To cover the region from the top of the caput femoris to below the knee, the slab sizes were adjusted by the technician performing the scan to ensure proper coverage of the whole upper leg, resulting in slab sizes of 30–35 cm for the automated MRI acquisition. Unfortunately, in five individuals, the increase in size in the feet-head direction that was needed to cover the relevant anatomy resulted in geometrical distortions. These data sets were therefore excluded from further automated analysis. For future studies it is important to stress that to ensure proper coverage without geometrical distortions, it is preferred to not exceed 30–35 cm in the feet-head direction and instead add more image stacks to cover the anatomy of interest.

In conclusion, we have validated a rapid and automated method for quantification of muscle-specific volumes.
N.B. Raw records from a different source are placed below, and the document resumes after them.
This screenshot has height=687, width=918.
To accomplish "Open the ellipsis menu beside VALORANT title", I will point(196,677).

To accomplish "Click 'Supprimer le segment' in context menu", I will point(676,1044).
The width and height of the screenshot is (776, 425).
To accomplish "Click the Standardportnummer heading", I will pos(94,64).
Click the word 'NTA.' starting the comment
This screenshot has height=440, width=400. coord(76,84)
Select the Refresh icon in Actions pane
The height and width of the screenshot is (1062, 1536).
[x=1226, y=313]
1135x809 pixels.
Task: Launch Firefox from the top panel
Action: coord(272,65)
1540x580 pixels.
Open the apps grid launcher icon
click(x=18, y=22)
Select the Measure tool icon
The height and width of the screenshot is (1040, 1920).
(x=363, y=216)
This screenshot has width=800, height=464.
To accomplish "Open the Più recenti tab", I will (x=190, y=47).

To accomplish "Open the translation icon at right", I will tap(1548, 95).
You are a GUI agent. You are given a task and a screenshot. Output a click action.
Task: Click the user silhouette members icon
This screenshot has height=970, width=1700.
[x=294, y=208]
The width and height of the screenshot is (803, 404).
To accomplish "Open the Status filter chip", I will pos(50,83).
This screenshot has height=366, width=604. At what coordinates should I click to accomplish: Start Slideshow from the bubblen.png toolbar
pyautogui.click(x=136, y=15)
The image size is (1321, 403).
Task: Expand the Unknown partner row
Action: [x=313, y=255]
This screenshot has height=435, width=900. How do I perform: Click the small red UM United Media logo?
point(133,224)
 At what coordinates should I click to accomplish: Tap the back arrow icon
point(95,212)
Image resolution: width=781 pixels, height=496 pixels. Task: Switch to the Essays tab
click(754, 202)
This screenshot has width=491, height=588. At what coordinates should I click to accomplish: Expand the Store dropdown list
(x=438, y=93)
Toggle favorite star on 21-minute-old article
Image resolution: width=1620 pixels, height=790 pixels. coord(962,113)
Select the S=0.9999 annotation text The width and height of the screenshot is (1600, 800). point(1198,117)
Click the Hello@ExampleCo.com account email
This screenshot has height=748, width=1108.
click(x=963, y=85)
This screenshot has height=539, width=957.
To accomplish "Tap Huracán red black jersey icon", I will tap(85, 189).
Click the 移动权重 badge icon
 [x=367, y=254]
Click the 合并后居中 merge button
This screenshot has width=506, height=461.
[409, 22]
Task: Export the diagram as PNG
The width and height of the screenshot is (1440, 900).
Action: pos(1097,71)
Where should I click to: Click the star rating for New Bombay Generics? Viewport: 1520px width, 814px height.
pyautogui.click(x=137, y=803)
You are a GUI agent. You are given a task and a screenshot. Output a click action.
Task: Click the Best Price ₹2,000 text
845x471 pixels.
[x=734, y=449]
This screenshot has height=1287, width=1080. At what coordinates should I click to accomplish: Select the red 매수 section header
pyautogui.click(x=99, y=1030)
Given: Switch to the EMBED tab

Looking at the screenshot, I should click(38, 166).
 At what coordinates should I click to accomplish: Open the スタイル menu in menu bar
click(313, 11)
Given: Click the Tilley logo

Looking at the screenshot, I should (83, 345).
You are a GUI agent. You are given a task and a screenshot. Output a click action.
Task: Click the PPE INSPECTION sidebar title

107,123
The automated method showed near perfect correlation with manual segmentation and, equally important, was able to detect small but relevant increases in muscle hypertrophy after 8 weeks of resistance training in healthy adults. Given that the automated technique also allows for quantification of intra- and extra-muscular fat volumes, we believe this method could have broad application in clinical and sport settings where there is a pressing need for accurate, reproducible and time-efficient means to monitor changes in body composition and muscle mass.